Exercise instructions →
Reproduce every line of the listing below exactly.

Records shown →
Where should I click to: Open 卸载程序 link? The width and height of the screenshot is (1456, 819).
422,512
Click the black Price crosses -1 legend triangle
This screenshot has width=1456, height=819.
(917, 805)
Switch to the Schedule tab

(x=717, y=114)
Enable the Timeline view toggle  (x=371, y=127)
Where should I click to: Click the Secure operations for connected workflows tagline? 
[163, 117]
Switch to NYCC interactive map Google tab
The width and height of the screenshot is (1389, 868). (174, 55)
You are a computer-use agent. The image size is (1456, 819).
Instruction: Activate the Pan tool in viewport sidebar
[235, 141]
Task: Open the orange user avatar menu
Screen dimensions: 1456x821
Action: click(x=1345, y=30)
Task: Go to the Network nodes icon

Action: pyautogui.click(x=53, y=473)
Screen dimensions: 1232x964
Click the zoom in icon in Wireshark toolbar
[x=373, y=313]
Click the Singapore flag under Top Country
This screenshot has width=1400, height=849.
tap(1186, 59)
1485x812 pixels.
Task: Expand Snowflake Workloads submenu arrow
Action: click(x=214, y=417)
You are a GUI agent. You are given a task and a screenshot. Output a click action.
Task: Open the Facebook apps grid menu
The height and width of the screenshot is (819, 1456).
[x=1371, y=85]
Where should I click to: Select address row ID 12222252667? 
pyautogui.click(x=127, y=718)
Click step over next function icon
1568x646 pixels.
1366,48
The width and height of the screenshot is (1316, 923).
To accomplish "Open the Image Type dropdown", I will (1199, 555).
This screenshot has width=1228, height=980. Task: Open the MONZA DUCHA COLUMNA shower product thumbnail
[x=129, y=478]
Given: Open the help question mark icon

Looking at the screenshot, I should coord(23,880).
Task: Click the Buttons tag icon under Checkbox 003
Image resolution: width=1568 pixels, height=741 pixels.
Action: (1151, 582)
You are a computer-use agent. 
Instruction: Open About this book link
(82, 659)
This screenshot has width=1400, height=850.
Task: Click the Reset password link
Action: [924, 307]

Task response →
Where should I click to: Open 卸载程序 link? The width and height of the screenshot is (1456, 819).
422,512
Click the black Price crosses -1 legend triangle
This screenshot has width=1456, height=819.
(917, 805)
Switch to the Schedule tab

(x=717, y=114)
Enable the Timeline view toggle  (x=371, y=127)
Where should I click to: Click the Secure operations for connected workflows tagline? 
[163, 117]
Switch to NYCC interactive map Google tab
The width and height of the screenshot is (1389, 868). (174, 55)
You are a computer-use agent. The image size is (1456, 819).
Instruction: Activate the Pan tool in viewport sidebar
[235, 141]
Task: Open the orange user avatar menu
Screen dimensions: 1456x821
Action: click(x=1345, y=30)
Task: Go to the Network nodes icon

Action: pyautogui.click(x=53, y=473)
Screen dimensions: 1232x964
Click the zoom in icon in Wireshark toolbar
[x=373, y=313]
Click the Singapore flag under Top Country
This screenshot has width=1400, height=849.
tap(1186, 59)
1485x812 pixels.
Task: Expand Snowflake Workloads submenu arrow
Action: click(x=214, y=417)
You are a GUI agent. You are given a task and a screenshot. Output a click action.
Task: Open the Facebook apps grid menu
The height and width of the screenshot is (819, 1456).
[x=1371, y=85]
Where should I click to: Select address row ID 12222252667? 
pyautogui.click(x=127, y=718)
Click step over next function icon
1568x646 pixels.
1366,48
The width and height of the screenshot is (1316, 923).
To accomplish "Open the Image Type dropdown", I will (1199, 555).
This screenshot has width=1228, height=980. Task: Open the MONZA DUCHA COLUMNA shower product thumbnail
[x=129, y=478]
Given: Open the help question mark icon

Looking at the screenshot, I should coord(23,880).
Task: Click the Buttons tag icon under Checkbox 003
Image resolution: width=1568 pixels, height=741 pixels.
Action: (1151, 582)
You are a computer-use agent. 
Instruction: Open About this book link
(82, 659)
This screenshot has width=1400, height=850.
Task: Click the Reset password link
Action: [924, 307]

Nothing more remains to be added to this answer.